Connellsville vo-tech engages families with ‘Touch-a-Truck’ program
Families had fun exploring and learning about all sorts of vehicles — even a Life Flight helicopter — when the Connellsville Area Career and Technical Center held its first-ever Touch-a-Truck event.
Despite the threat of rain on a recent Saturday in early May, organizers estimated that hundreds attended this fundraiser, which also featured a classic car show, a live DJ, drawings, food and door prizes.
“It’s exceeded our expectations,” said CACTC workforce development coordinator Shawna Little, who organized the event, along with district STEM coordinator Liz Pernelli and Karl Butchko, an auto collision instructor at the school.
“We wanted to do something for the community to bring them up to the CACTC, show them what we do here, and really let the kids have a hands-on experience,” Little said, adding that families came from around the region.
According to Butchko, the CACTC has hosted classic car shows for years that have been popular with adults. “But this year is the first for Touch-a-Truck,” he said, “and it brought out a lot of the young people in the community to touch the trucks and get involved in careers.”
Butchko said it was not hard to line up participants, in part because the students spread the word. “It’s advertised in the paper and we put signs up at businesses,” he said. “We had a lot of things posted on Facebook and social media. The kids shared it.”
That resulted in a variety of motorized conveyances on display. Kids could explore several semis from Cavanaugh Trucking and Pleasant Trucking, a dump-truck, a forklift, a farm tractor, a Bobcat loader, a tow-truck, a concrete mixer and a USPS residential delivery vehicle. The CACTC’s Protective Services Program vehicles included two ambulances, a fire truck and a police car. Fayette EMS had an ambulance and Bullskin Fire Department brought a fire truck, plus there was a Pennsylvania State Police car, along with a trooper to explain it.
Interesting as those vehicles were, they were trumped when the LifeFlight helicopter landed and the pilot flung open its doors for all to see.
“I think the helicopter was the biggest hit; it was pretty cool,” said Kayla Goller of Ohiopyle, who teaches learning support English at CACTC. She brought her son and his cousin, and declared, “They loved it!”

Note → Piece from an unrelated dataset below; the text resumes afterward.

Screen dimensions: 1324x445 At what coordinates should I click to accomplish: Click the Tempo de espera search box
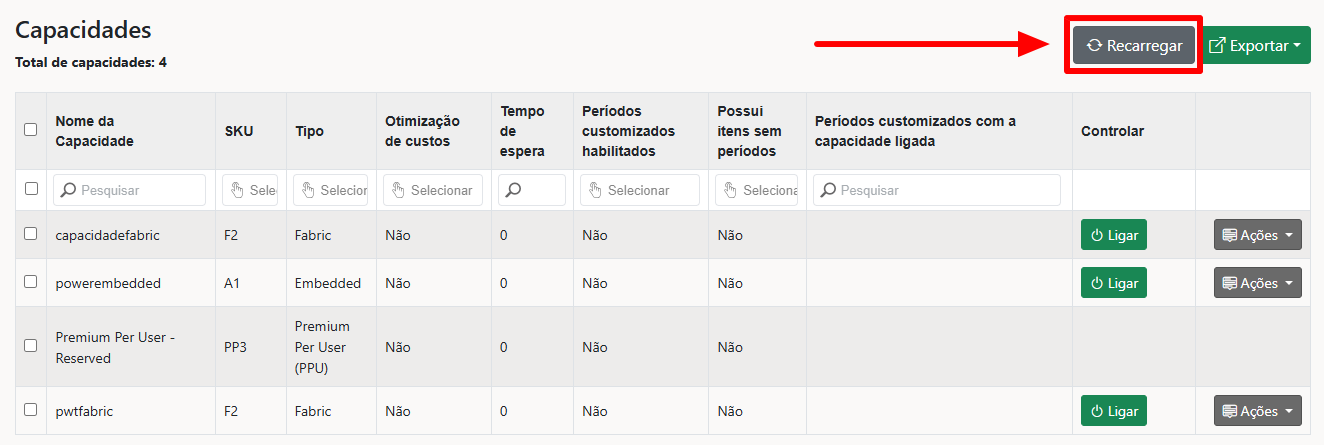point(532,190)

Goller was joined by other instructors, including Mary Sabatula, a resident of Connellsville who teaches math at a Connellsville middle school. She said she had two reasons for bringing her children, Ethan and Emily: “One — to support the school. I think it’s a great activity that students are taking their time out today to spend time with our kids, and two — because they just love to learn, and my kids were just excited to come out and see all of this.”
Goller’s brother, Dominic Grenaldo, an English teacher at the CACTC, noted that two local communities near Pittsburgh had Touch-a-Truck events recently. The Connellsville resident said, “It’s nice to know that we have very similar events out here — and it says a lot about our district, too, that we bring something here to have some fun.”
Grenaldo continued, “You want to make sure kids are familiar with transportation. You don’t want them to be fearful of it. Kids have a natural affinity for it, so why not let them indulge that in a nice environment, as well as raise some funds?”
Touch-a-Truck was not just about education; it had also had a charitable component. The event served as a fundraiser for the school’s chapter of SkillsUSA, a nationwide partnership of students, teachers and industry that sponsors competitions to support career and technical education. Funds raised during the day will go toward travel expenses for CACTC students to compete against their peers from around the state and nation.
There was also a food drive for Connellsville Area Community Ministries’ food pantry. Admission to Touch-a-Truck was free, but organizers asked guests to bring canned vegetables, non-perishable breakfast foods, peanut butter, jelly and other non-perishable foods.
It was clear from all the honking horns, smiling faces, whoops of delight and taking of photos that the children (and their parents) really enjoyed themselves at the CACTC’s Touch-a-Truck event.
A somewhat hesitant exhibitor — and the father of a CACTC student — found his own joy in letting kids crawl all over his big rig. JD Means of Connellsville is a long-distance driver for Arsenberger Trucking.
Means, who hauls steel coils east and brings demolition debris back west, brought his own rig to Touch-a-Truck after hearing about the event from his son.
“At first, I really didn’t want kids in and out of my truck,” he admitted. “But after seeing the first couple smiling, it was all worth it. A lot of the young ones, they were in amazement.”